__THE TASK__. Each line in the entries below that holds the string "Given" is to be listed.

__Records drawn from a dataset__.

^^^^^^^^

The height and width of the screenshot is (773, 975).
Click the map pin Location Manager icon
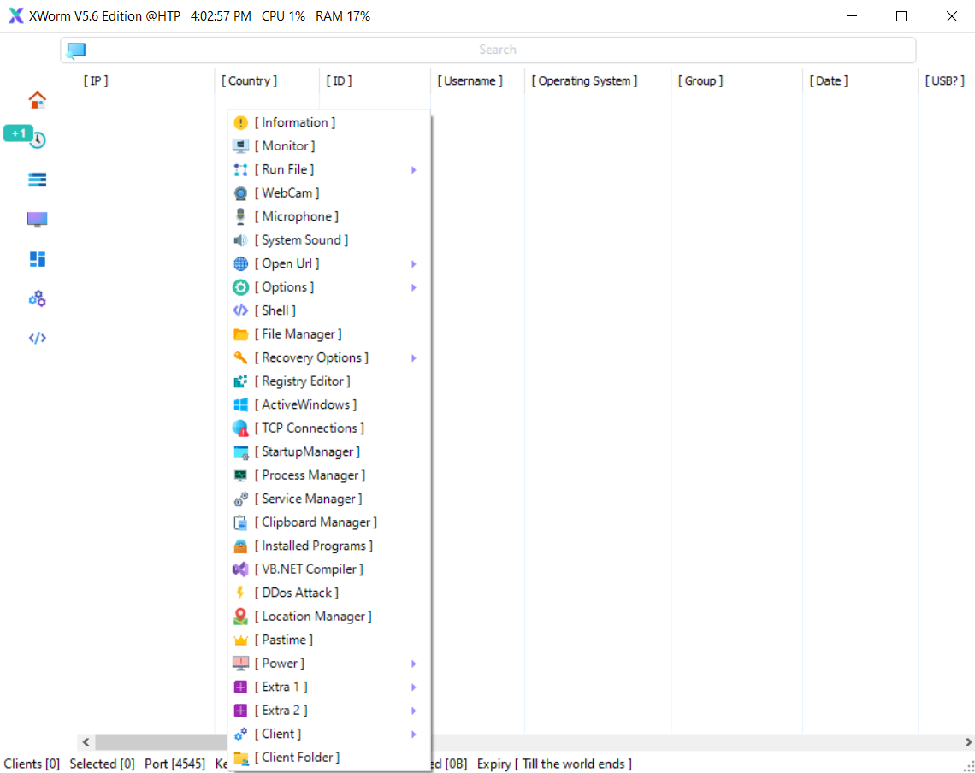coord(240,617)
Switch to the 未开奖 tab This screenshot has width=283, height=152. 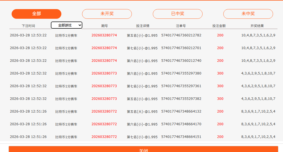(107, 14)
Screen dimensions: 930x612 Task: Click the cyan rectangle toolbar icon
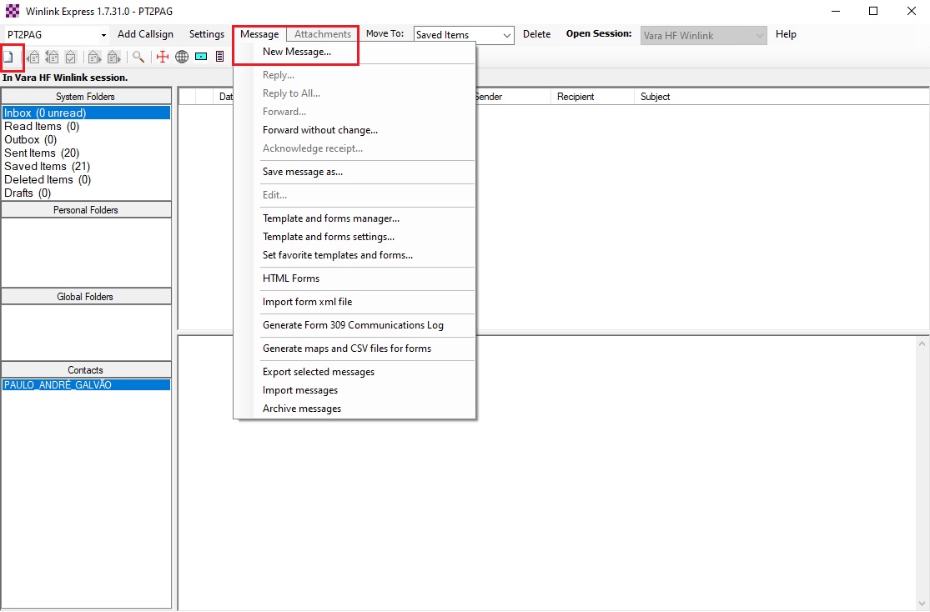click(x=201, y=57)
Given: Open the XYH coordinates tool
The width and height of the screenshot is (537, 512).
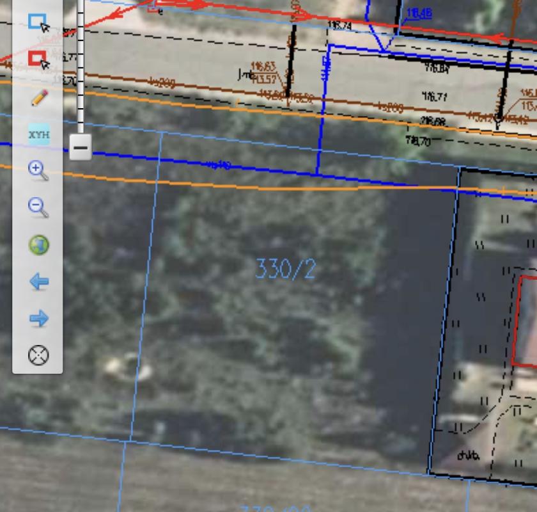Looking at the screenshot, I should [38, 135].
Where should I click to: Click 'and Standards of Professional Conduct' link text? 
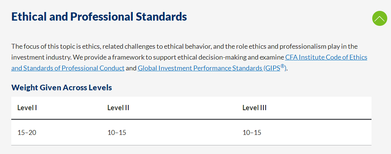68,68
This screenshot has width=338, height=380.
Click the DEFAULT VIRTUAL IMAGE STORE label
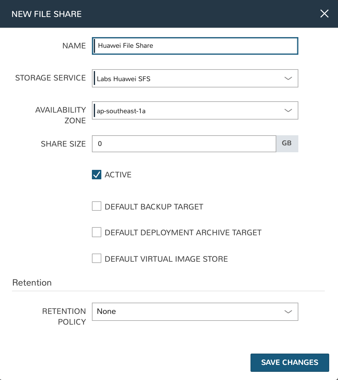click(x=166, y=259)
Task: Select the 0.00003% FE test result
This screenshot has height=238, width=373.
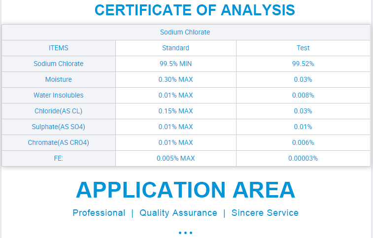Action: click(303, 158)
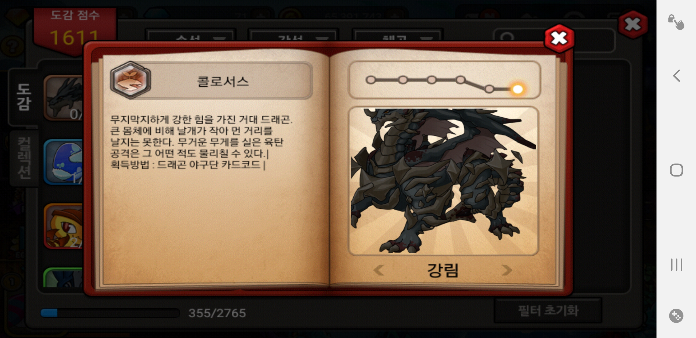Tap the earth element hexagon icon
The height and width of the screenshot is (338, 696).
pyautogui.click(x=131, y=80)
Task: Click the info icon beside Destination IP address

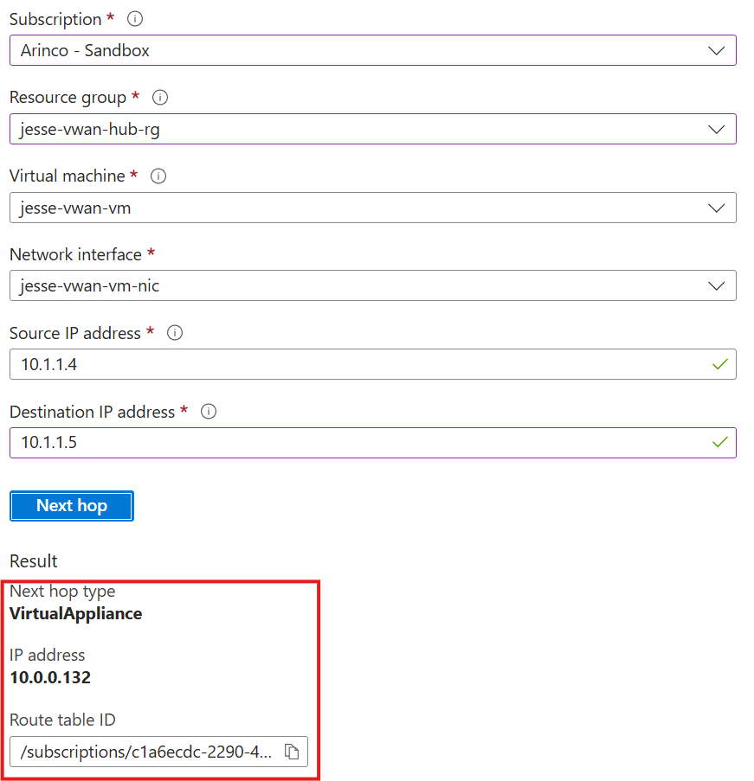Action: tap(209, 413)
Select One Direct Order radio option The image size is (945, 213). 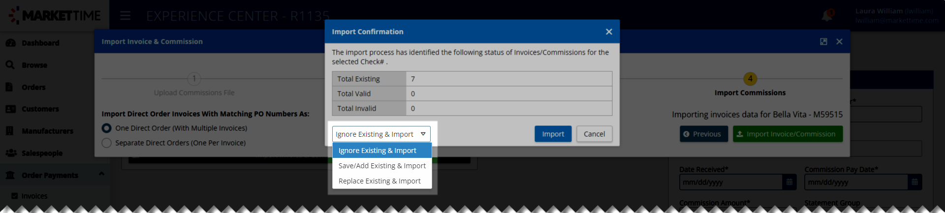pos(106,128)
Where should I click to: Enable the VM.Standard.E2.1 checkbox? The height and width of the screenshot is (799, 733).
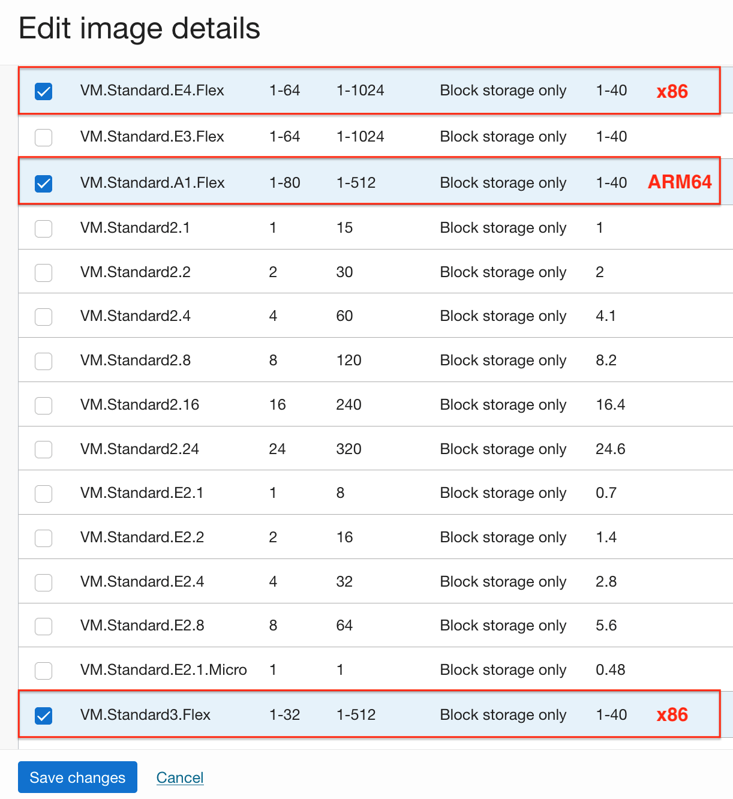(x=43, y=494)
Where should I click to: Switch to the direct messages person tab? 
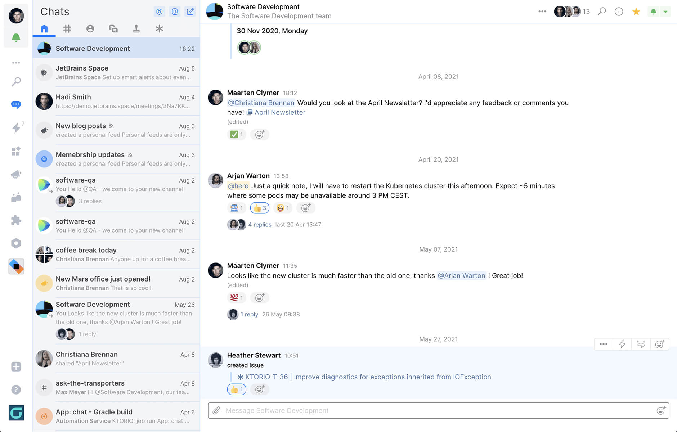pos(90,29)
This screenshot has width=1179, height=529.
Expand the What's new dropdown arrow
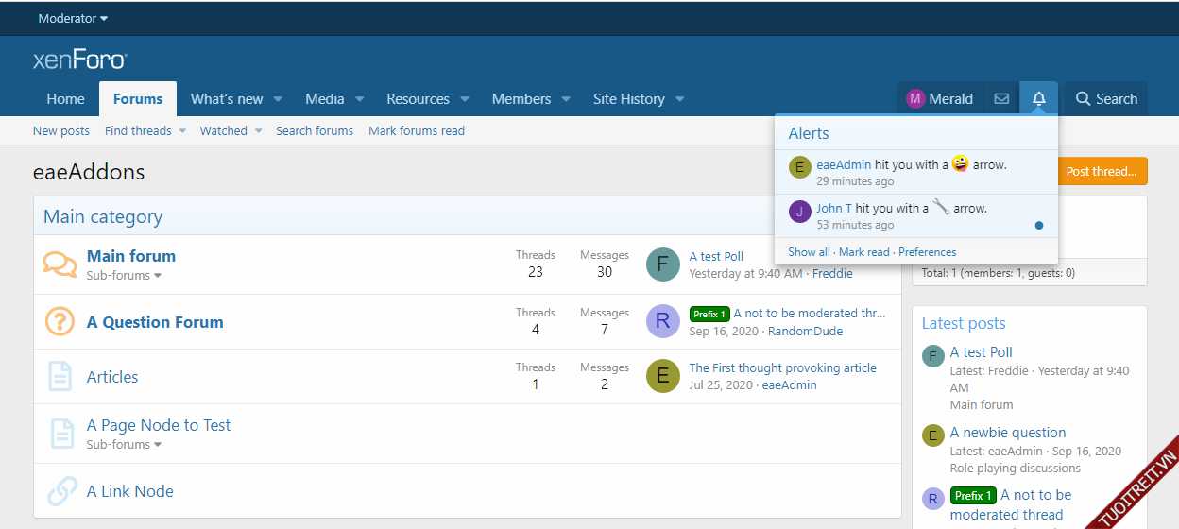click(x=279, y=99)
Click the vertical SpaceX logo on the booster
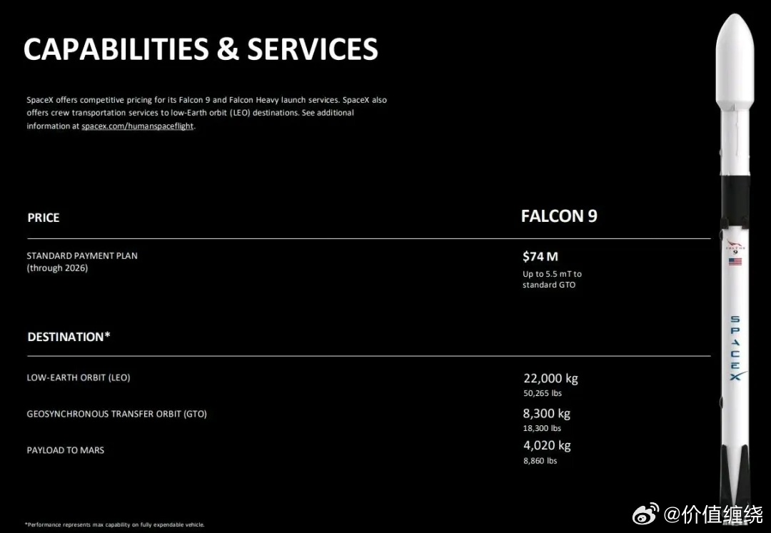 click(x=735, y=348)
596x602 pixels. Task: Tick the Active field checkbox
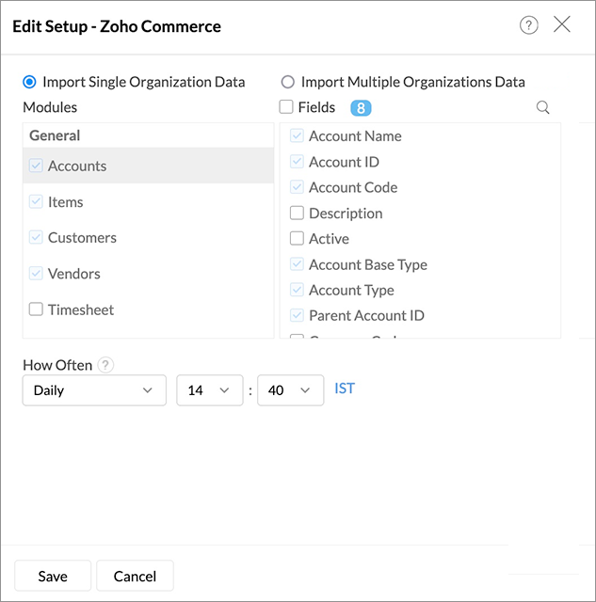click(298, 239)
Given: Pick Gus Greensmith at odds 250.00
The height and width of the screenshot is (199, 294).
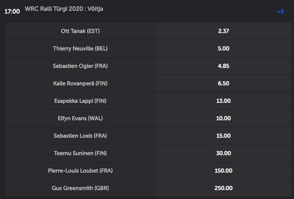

^^^^^^^^

__REPLY TO THE TASK__.
Given: Open the XYH coordinates tool
Given: Pick Gus Greensmith at odds 250.00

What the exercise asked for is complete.